116. On 25 January 2006 the first applicant went to see the president of the town court. The latter said that the complaint about the investigators had not been examined because of a fire in the town court building, and requested that the first applicant provide him with a copy of the complaint. On the following day the first applicant delivered the required copy to the president of the town court.
2. Information submitted by the Government
117. On 25 April 2003 the town court received the first applicant's complaint against the district prosecutor's office dated 15 April 2003. In the body of the complaint the first applicant's last name was spelled on one occasion as "Nenkev" and then as "Nenkayev". The complaint was not signed.
118. On 28 April 2003 the town court sent a copy of the complaint to the district prosecutor's office and summoned the first applicant.
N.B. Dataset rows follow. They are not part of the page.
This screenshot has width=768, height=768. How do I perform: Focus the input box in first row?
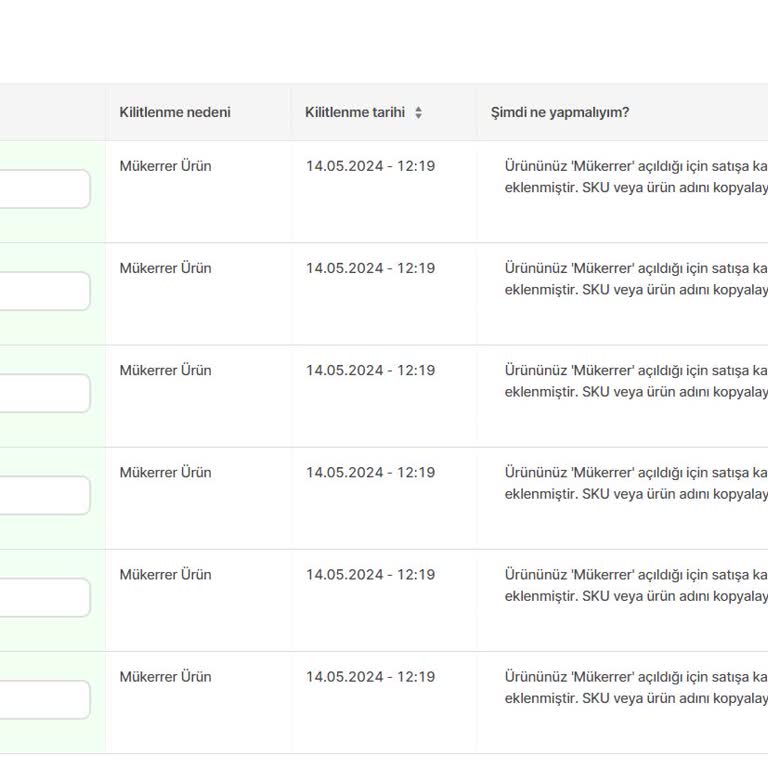point(44,189)
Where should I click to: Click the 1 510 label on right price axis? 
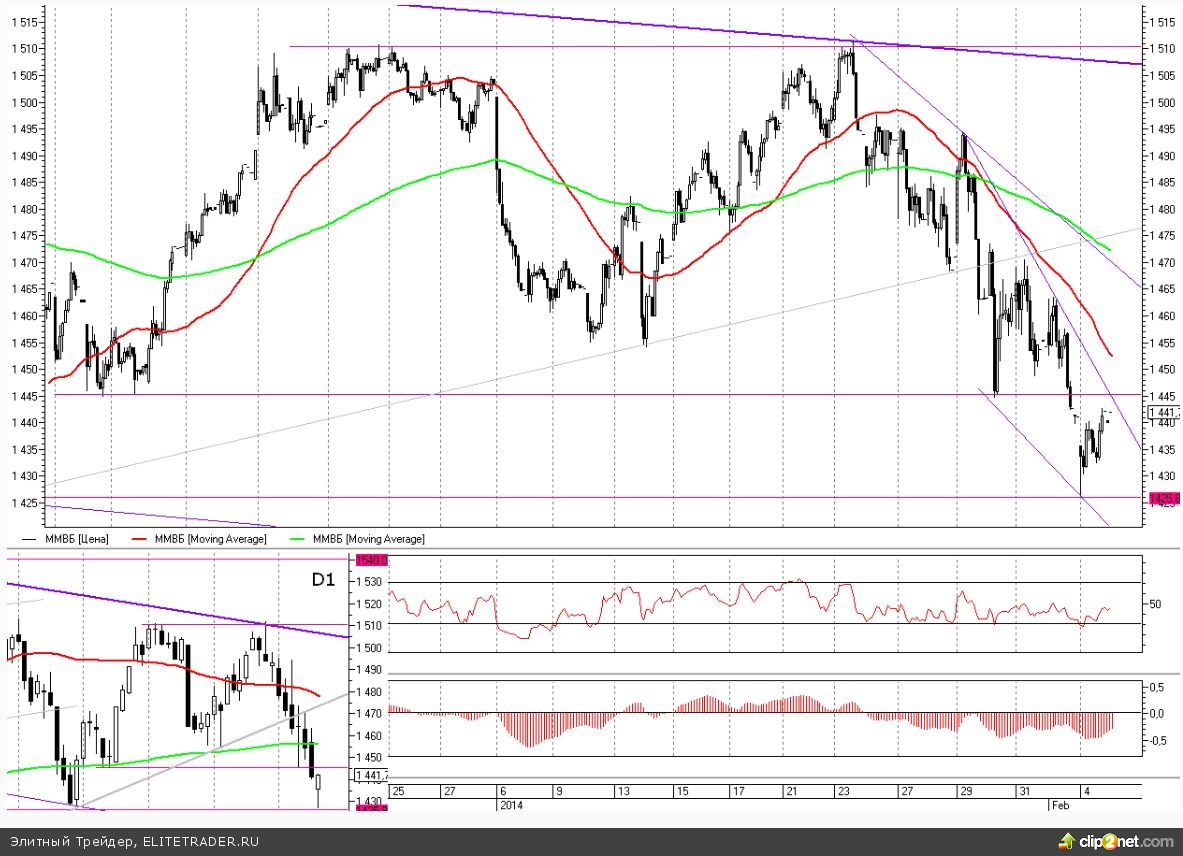[1163, 49]
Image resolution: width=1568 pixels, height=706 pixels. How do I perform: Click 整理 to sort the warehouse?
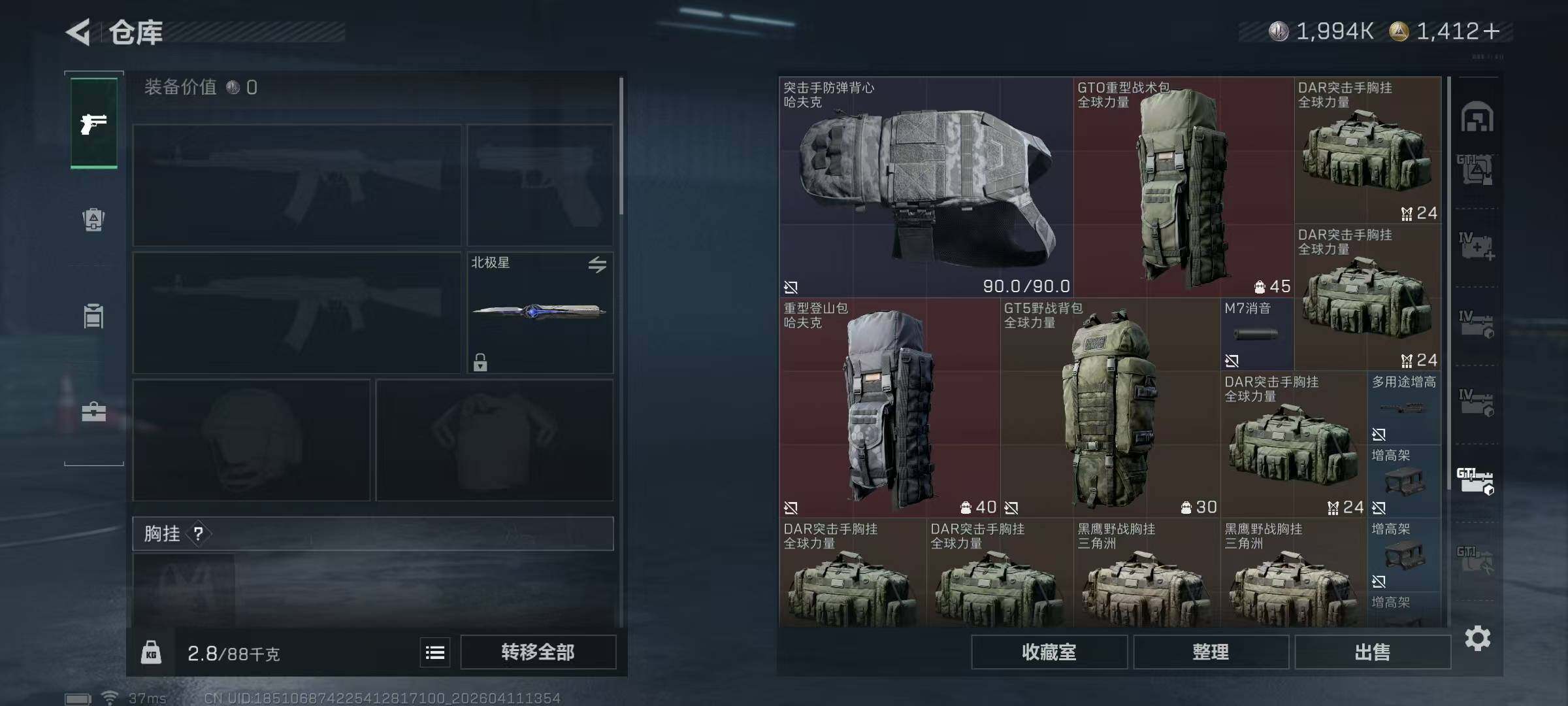tap(1211, 652)
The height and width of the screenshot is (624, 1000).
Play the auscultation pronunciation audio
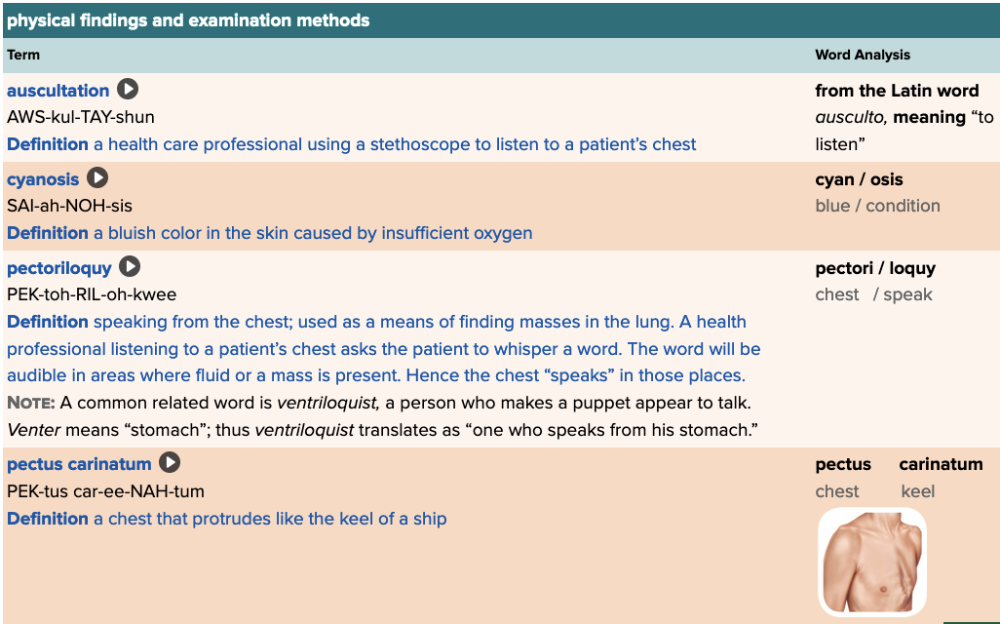[128, 90]
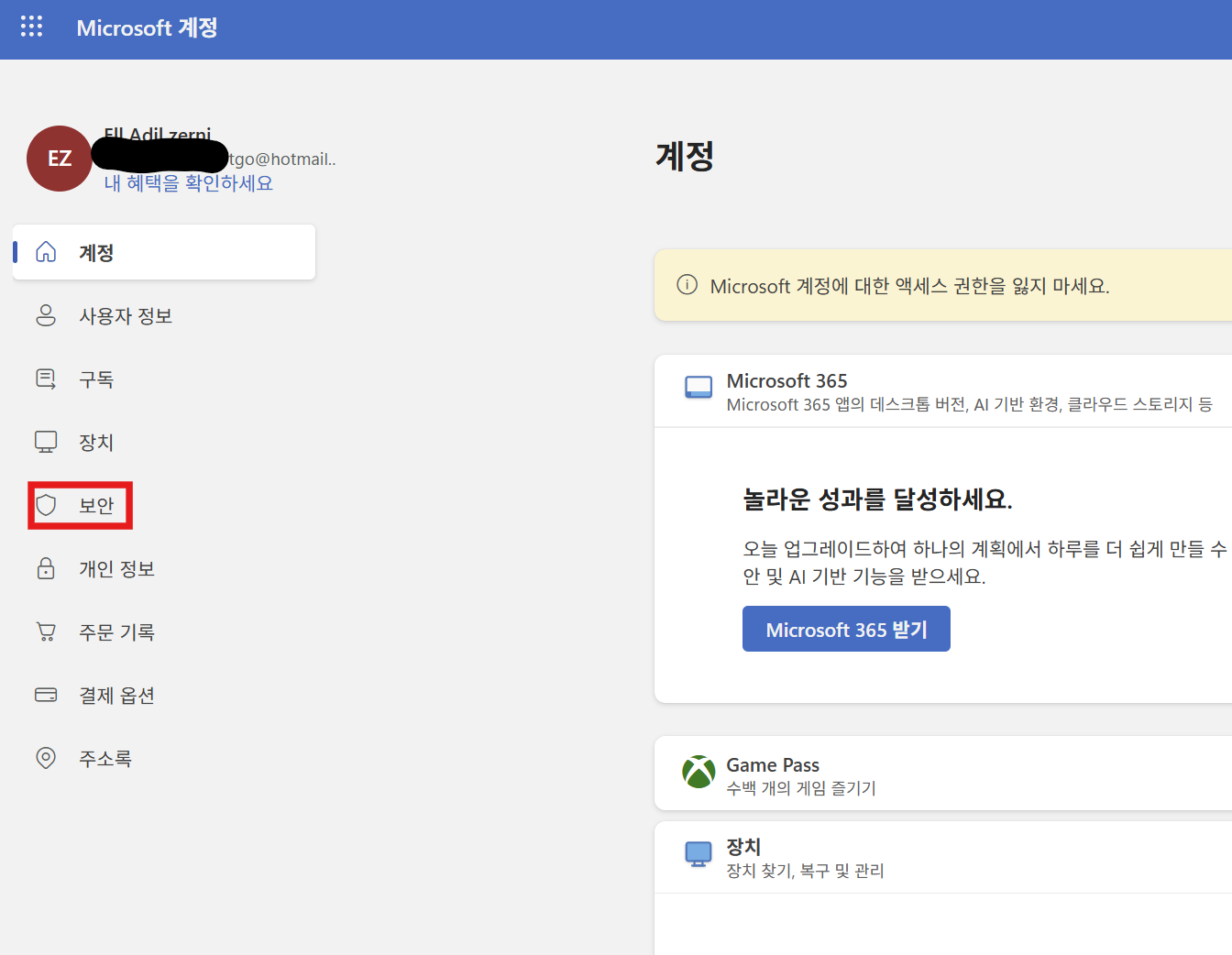1232x955 pixels.
Task: Click the 내 혜택을 확인하세요 link
Action: pyautogui.click(x=189, y=183)
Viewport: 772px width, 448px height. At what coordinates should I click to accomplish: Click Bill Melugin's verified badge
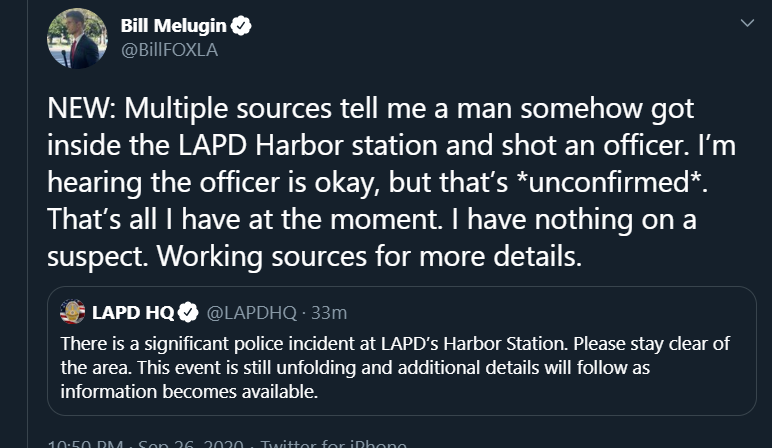click(241, 26)
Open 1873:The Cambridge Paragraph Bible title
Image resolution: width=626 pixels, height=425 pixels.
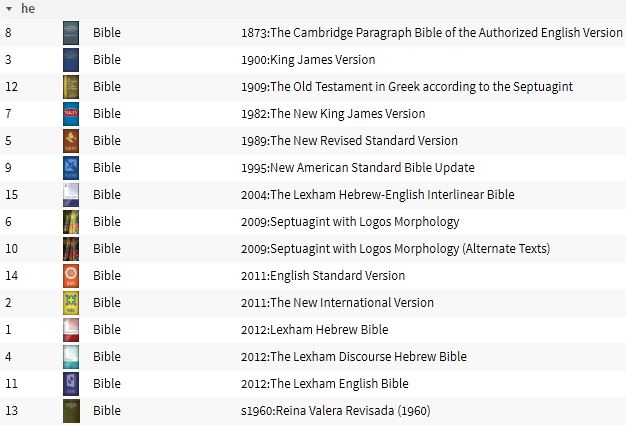tap(432, 33)
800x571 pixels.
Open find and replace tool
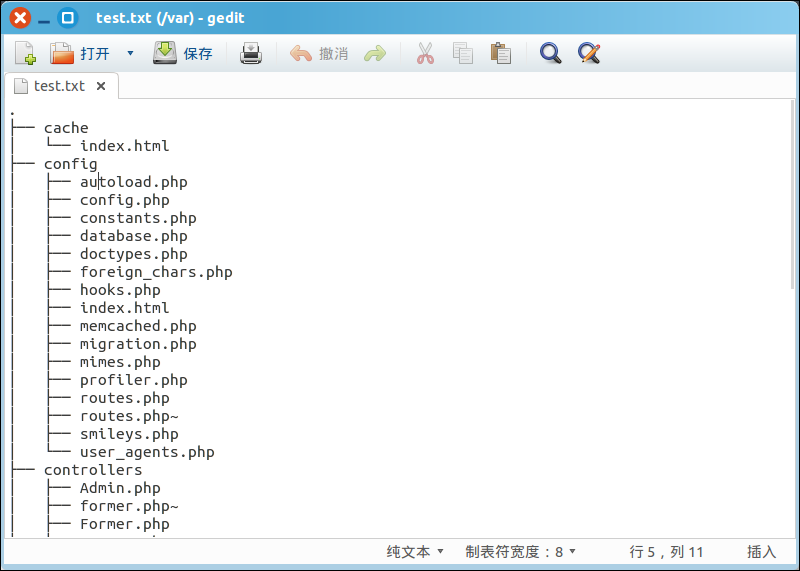tap(589, 54)
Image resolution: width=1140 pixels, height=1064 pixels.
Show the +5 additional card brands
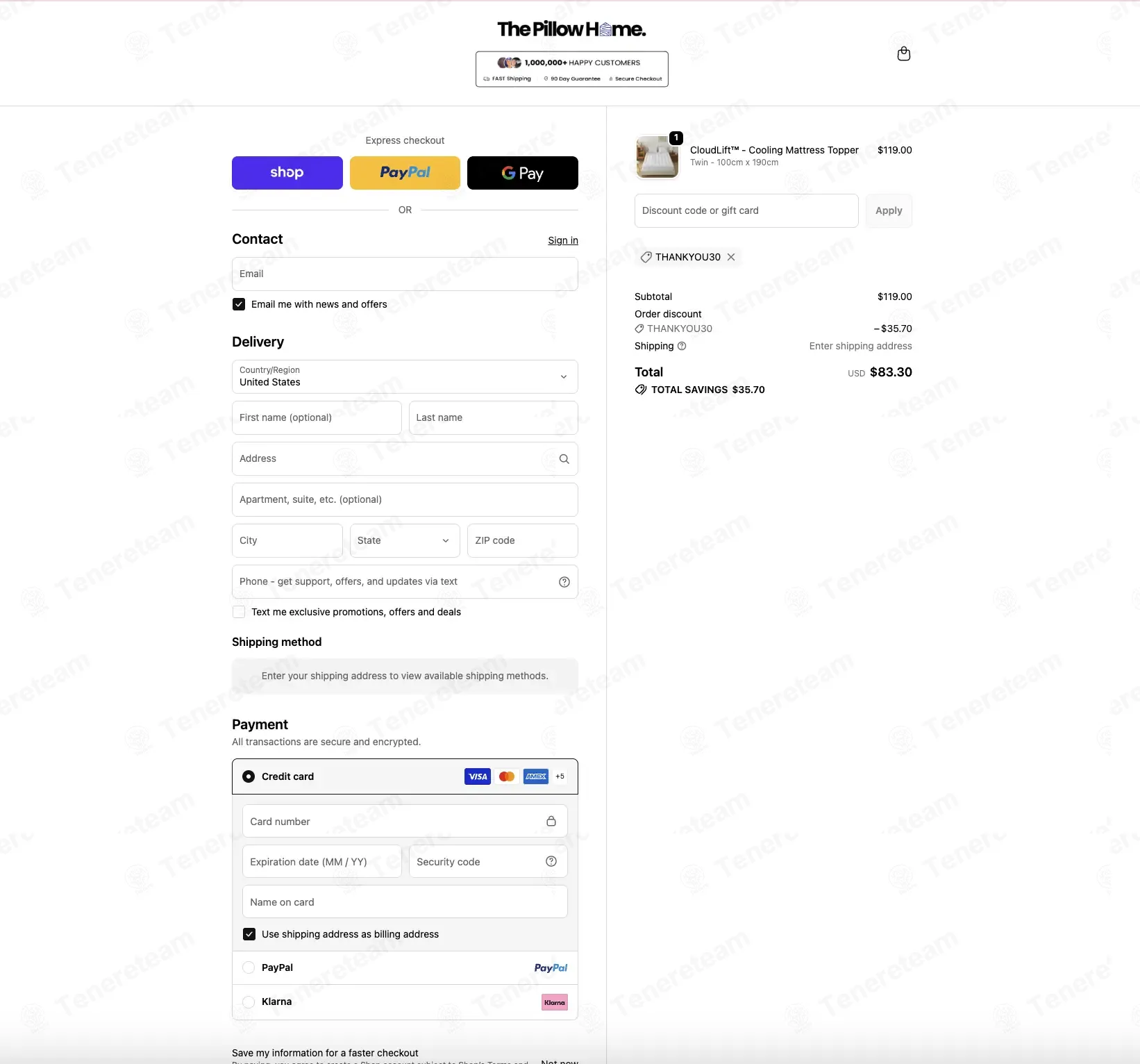[x=560, y=776]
Later the first applicant was repeatedly invited to the town court to sign the complaint properly but never did so.
119. On an unspecified date the town court returned the complaint to the first applicant for failure to sign it.
120. The president of the town court claimed that he had never met the first applicant in person and had not had any conversations with him.
II. Relevant domestic law
121. For a summary of relevant domestic law see Akhmadova and Sadulayeva v. Russia, No. 40464/02, §§ 67 - 69, 10 May 2007.
THE LAW
I. The Government's preliminary objection
A. Arguments of the parties
122. The Government contended that the application should be declared inadmissible for non-exhaustion of domestic remedies, since the investigation into the abduction of Muslim Nenkayev and the third applicant had not yet been completed. They also argued that it had been open to the applicants to challenge in court any actions or omissions by the investigating or other law-enforcement authorities during the investigation. The first applicant could not be considered to have used this remedy because, when lodging the complaint with the town court, he had misspelled his last name as "Nenkev" and had failed to sign his complaint. The Government further argued that the third applicant had not made any complaints concerning his alleged unlawful detention. Lastly, the Government asserted that the applicants had failed to complain about the allegedly unlawful search to the investigators in due time and had not lodged any relevant court actions.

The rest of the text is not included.